▶ RECORDS PROVIDED
=-=-=
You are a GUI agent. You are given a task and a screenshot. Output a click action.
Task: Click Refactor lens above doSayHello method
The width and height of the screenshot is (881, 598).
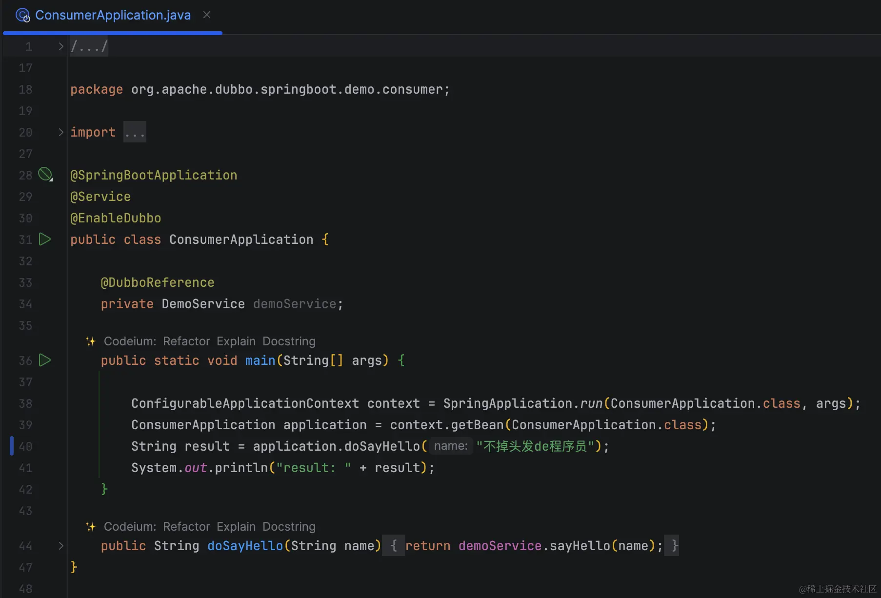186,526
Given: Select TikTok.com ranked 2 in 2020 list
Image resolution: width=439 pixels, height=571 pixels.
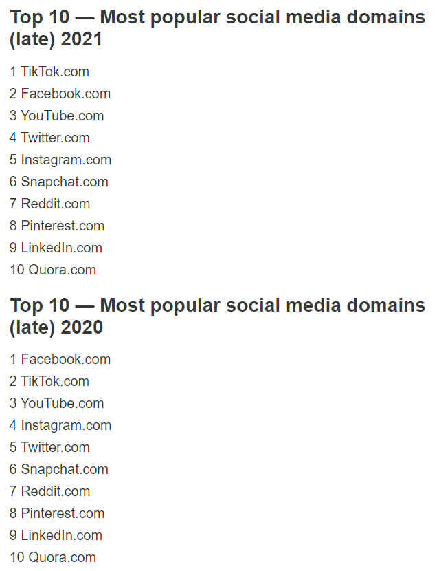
=-=-=
▶ WHAT YOU HAVE TO DO
Please write out all of the data verbatim, with no pictures in the copy.

▶ EXERCISE RESULT
You are a GUI agent. You are given a task and a screenshot. Output a click action.
Task: Click Refactor lens above doSayHello method
The width and height of the screenshot is (881, 598).
186,526
Given: Select TikTok.com ranked 2 in 2020 list
Image resolution: width=439 pixels, height=571 pixels.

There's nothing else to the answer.